The youngest adults in the workforce today, those 18 to 34 years old, are more likely to report high levels of stress than those 55 and older. This is a key finding in this year’s Sanofi Canada Healthcare Survey which suggests that younger workers may be more affected by workplace stress than their older colleagues.
The survey reports that plan members aged 18 to 34 (34%) are more likely to report high levels of stress than those 55 and older (22%). And, those aged 18 to 34 (42%) are also much more likely than those aged 55 and older (23%) to say they have felt physically ill as a result of stress. Half of young workers took at least one sick day due to stress in the past year and nearly half also arrived late or left early for that same reason; this is more than twice as much as for older employees.
Experts agree this finding is disconcerting and needs stakeholders’ attention. It can have obvious repercussions for employers and organizations, mainly because of the significant direct medical costs and disability claims associated with mental health conditions that can occur as a result of high stress levels. Indirect costs of mental health conditions can translate into lost productivity, absenteeism, unrealized output, stress on team members, as well as recruitment, hiring and retraining costs.
Mental illnesses have been steadily on the rise among teens and young adults for some time. Now that this cohort is entering the workforce, the shift in claims data related to mental illnesses is becoming apparent. The 2020 TELUS Health Drug Data Trends and National Benchmarks Report (TELUS Health report) found that 2019 saw the biggest increase in average eligible costs for private drug plans over the past five years. One of the most important findings of this year’s report is the increase in the use of medication for mental health issues, with drugs for depression representing the highest number of claims. The report states that private plans saw double-digit increases in eligible claims costs from insured Canadians under the age of 29 in 2019. “We are seeing more mental health-related claims, as well as claims for attention deficit hyperactivity disorder in this age cohort,” explains Jason Kennedy, Director, Health Business Consulting at TELUS Health.

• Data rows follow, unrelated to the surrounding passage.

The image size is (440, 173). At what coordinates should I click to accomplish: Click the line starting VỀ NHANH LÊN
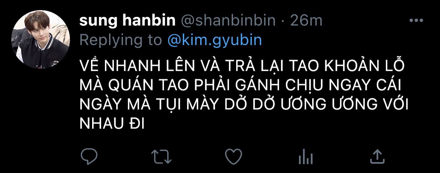pyautogui.click(x=242, y=66)
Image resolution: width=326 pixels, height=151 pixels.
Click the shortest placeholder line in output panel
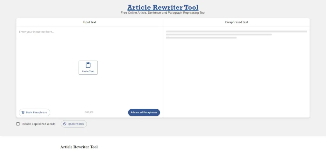point(201,38)
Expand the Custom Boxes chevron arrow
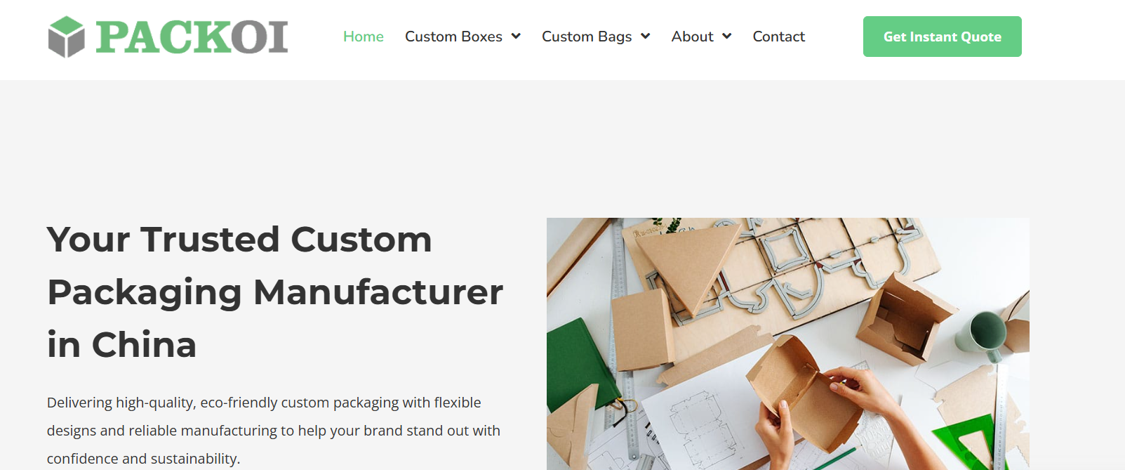The height and width of the screenshot is (470, 1125). coord(516,37)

Although this may sound alarming, it is not necessarily all bad news. The higher numbers may also indicate that awareness strategies put in place in the last few years are working. “Awareness of mental health has grown over the past decade, and feelings of stigma are greatly reduced. Unlike previous generations, younger people today are less likely to think they are invincible and more likely to recognize they need help,” says Kennedy. So, while younger employees are reporting higher levels of stress, the increase in claims can also indicate that they are more willing to get the help they need sooner. As the stigma surrounding mental illness is beginning to lessen, young employees are more likely to seek help and access treatment early – which can positively impact losses in productivity and generate cost savings in the long run.
Employers, insurers, and organizations have already started to focus more actively on ways to maximize their employees’ mental health by offering wellness programs focused on their employees emotional and mental well-being. “Employers and insurers understand it’s ‘Okay to not be okay’ and want to support their employees’ well-being. This can have a positive effect on workplace productivity, absence, and team member morale,” says Kennedy. While increasing maximums for mental health counselling services is always a good option, the Sanofi survey advisory board members also recommend that mental health training expands beyond support for mental illness to include preventative measures such as resilience training. And, internet-based cognitive behavioural therapy (iCBT) is also a promising option that has proven to reduce the duration of leaves. The TELUS health report notes that employers have an opportunity to provide more fulsome benefit packages to include mental health and wellness support that go beyond medication reimbursement. For the younger generation of employees, this approach may generate better mental health outcomes and see cost benefits for all stakeholders in the long term.
- Greater attention must be paid to younger employees’ mental well-being. They report higher levels of stress which puts them more at risk for mental health illnesses.
- The TELUS Health report notes a significant increase in the number of mental health related claims and an increased use of drugs for mental-health conditions in younger employees in 2019.
- Although this trend is concerning, it also means that younger employees might be more open to confronting their mental health problems and getting the help they need sooner.
- As employees’ mental health is garnering more attention, employers and insurers are ramping up initiatives focusing on work-life balance and wellness as well as offering a more holistic approach to mental health treatments and prevention.